Extracted information -
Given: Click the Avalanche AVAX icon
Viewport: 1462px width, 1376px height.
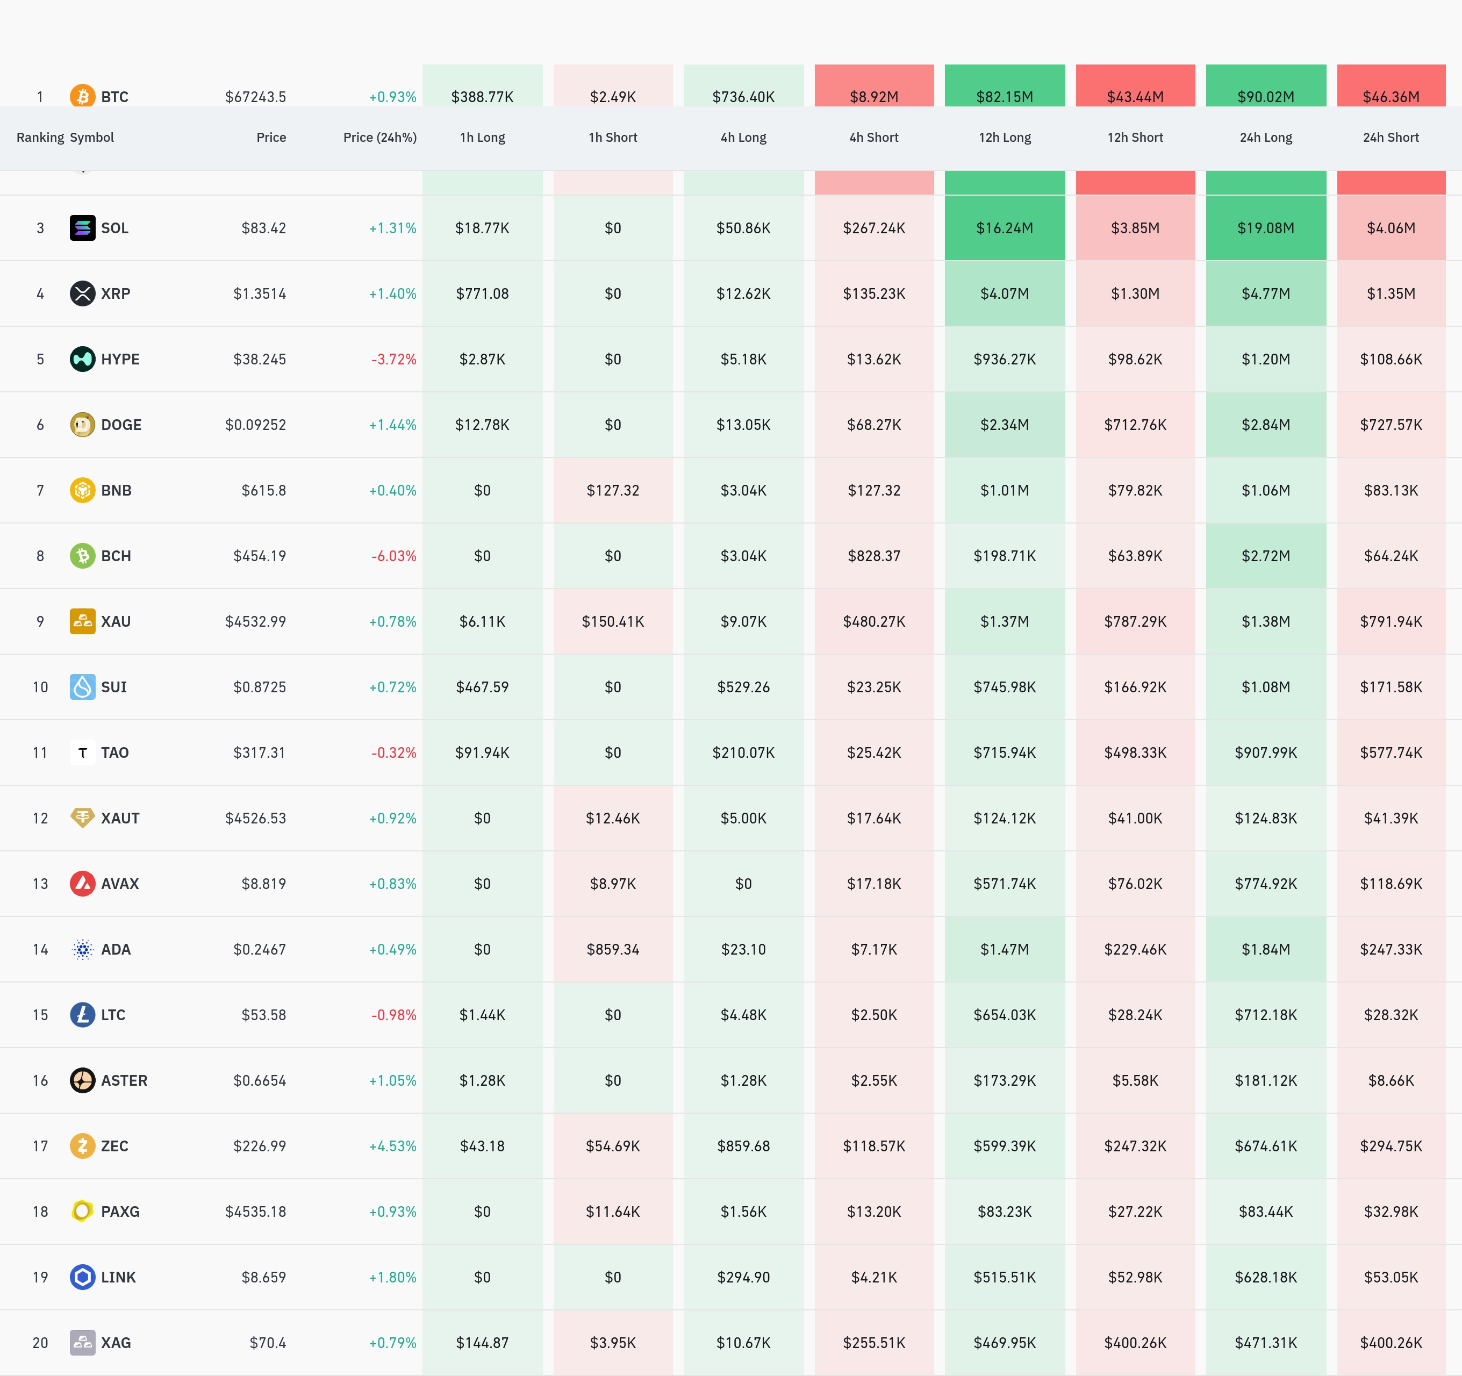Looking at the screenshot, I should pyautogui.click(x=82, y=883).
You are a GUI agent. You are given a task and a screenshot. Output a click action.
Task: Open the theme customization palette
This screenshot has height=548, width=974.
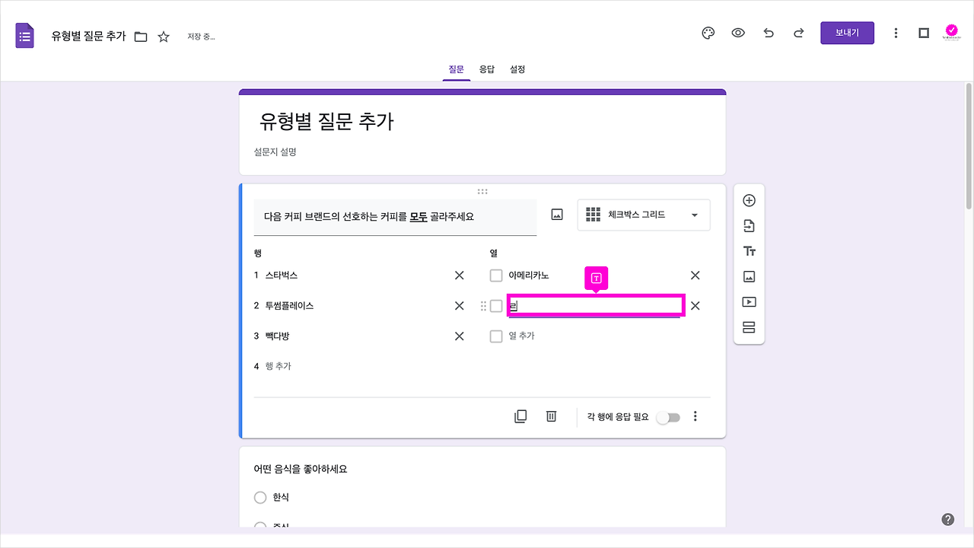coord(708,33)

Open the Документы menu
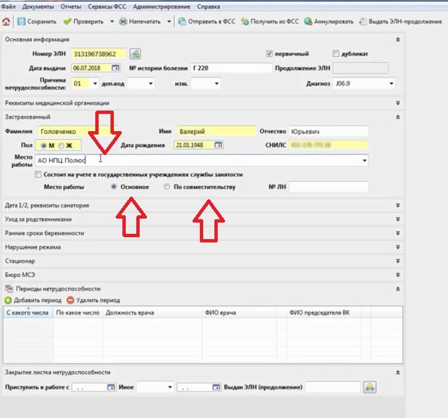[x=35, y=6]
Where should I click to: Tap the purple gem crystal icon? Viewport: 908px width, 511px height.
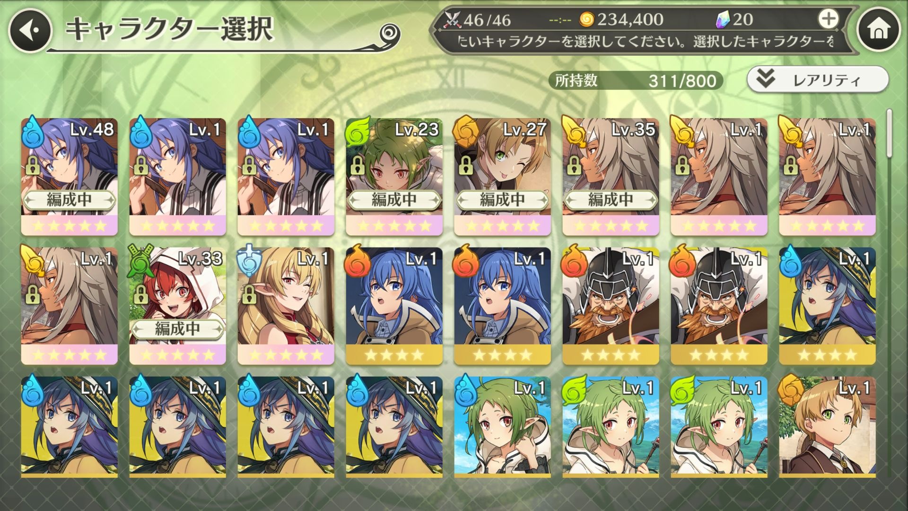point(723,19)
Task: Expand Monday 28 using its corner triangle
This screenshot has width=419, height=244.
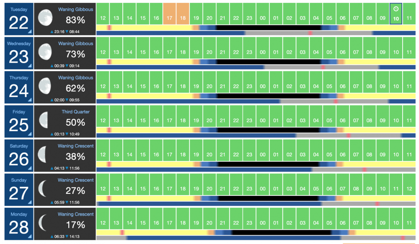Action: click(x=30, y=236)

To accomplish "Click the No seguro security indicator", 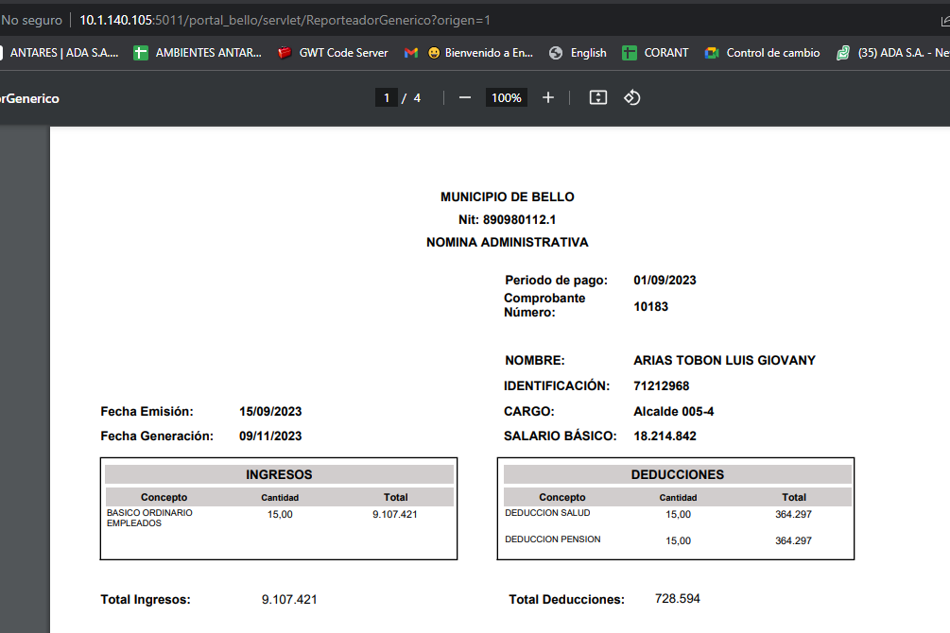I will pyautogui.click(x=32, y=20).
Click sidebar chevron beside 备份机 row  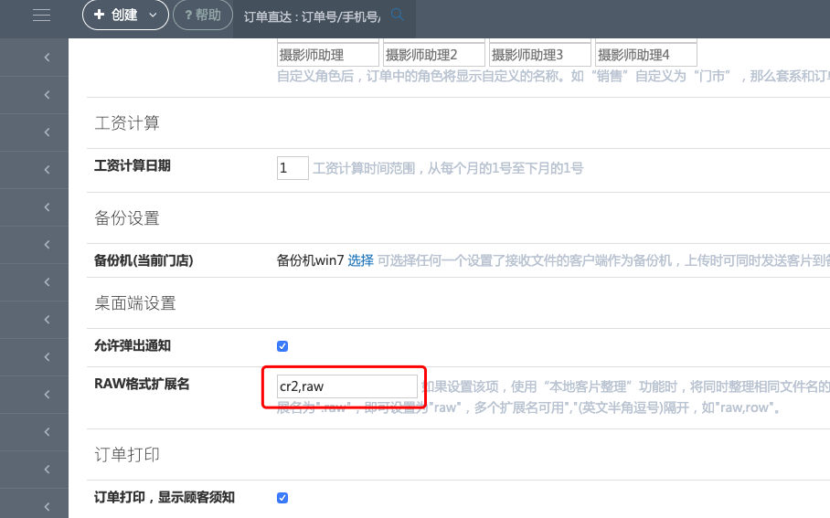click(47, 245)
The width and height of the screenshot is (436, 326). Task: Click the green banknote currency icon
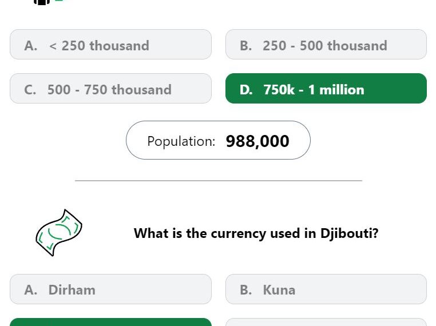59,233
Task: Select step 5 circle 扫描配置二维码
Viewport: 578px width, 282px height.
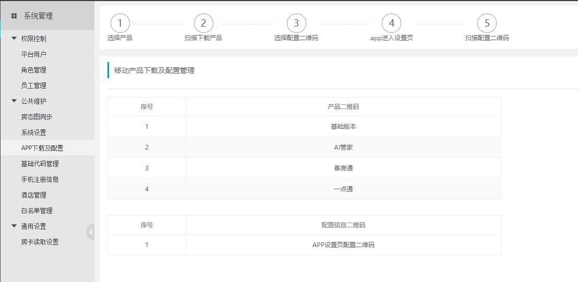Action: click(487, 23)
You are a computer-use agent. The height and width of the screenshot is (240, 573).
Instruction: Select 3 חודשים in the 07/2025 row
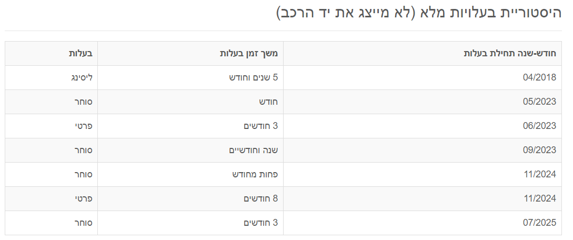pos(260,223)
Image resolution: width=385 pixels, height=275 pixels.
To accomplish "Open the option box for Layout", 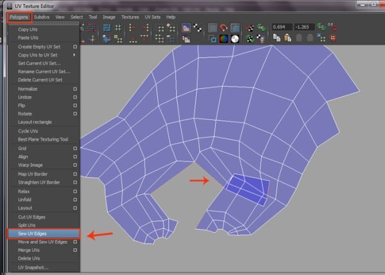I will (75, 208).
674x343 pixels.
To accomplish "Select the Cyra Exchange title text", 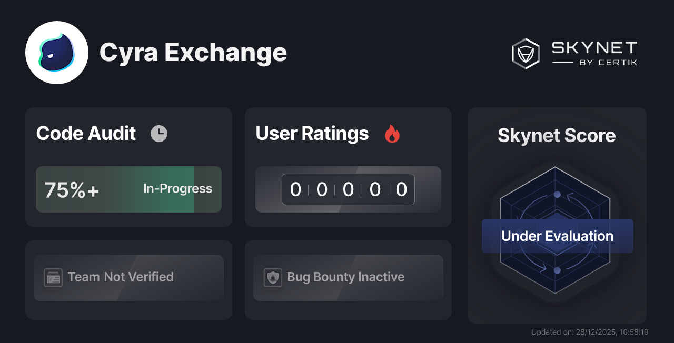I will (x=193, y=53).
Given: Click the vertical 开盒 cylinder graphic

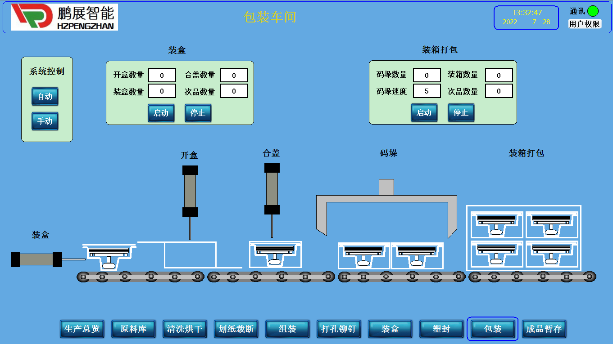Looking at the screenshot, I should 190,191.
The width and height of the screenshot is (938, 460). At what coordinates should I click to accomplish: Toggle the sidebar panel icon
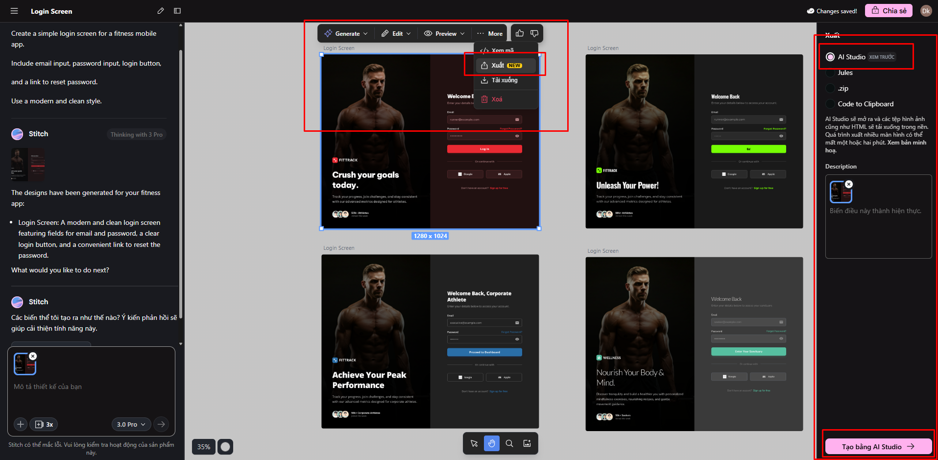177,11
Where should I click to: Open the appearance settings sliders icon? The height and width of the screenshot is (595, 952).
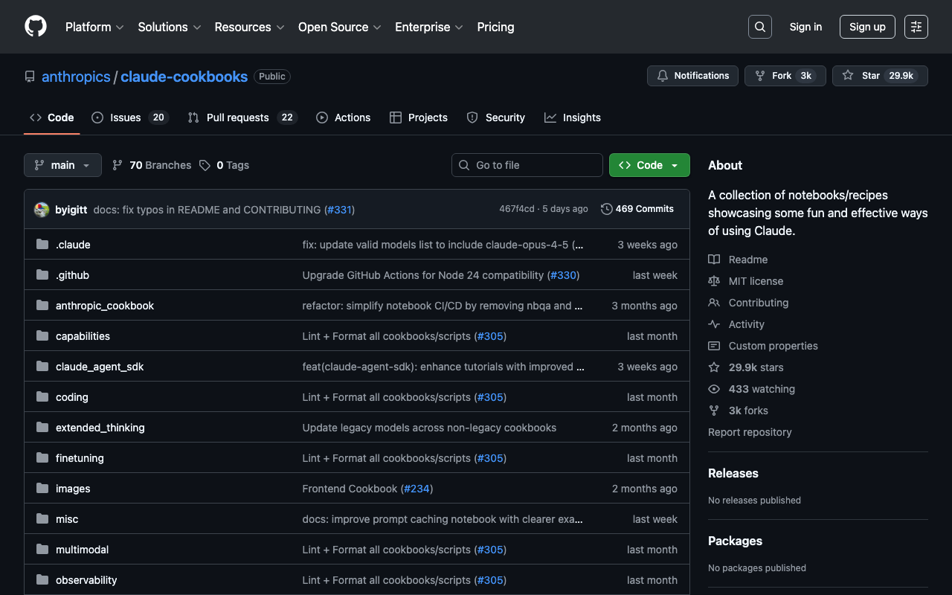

Goal of the exercise - Swap "palette" for "panel" in the lines starting with the line containing "You are a GUI" and going on through the line containing "[x=35, y=6]", leaving everything else unchanged. Return only those lines, without the pictures.

Exercise response -
You are a GUI agent. You are given a task and a screenshot. Output a click action.
Task: Open the theme customization panel
This screenshot has height=548, width=974.
coord(708,33)

Open the Документы menu
[x=35, y=6]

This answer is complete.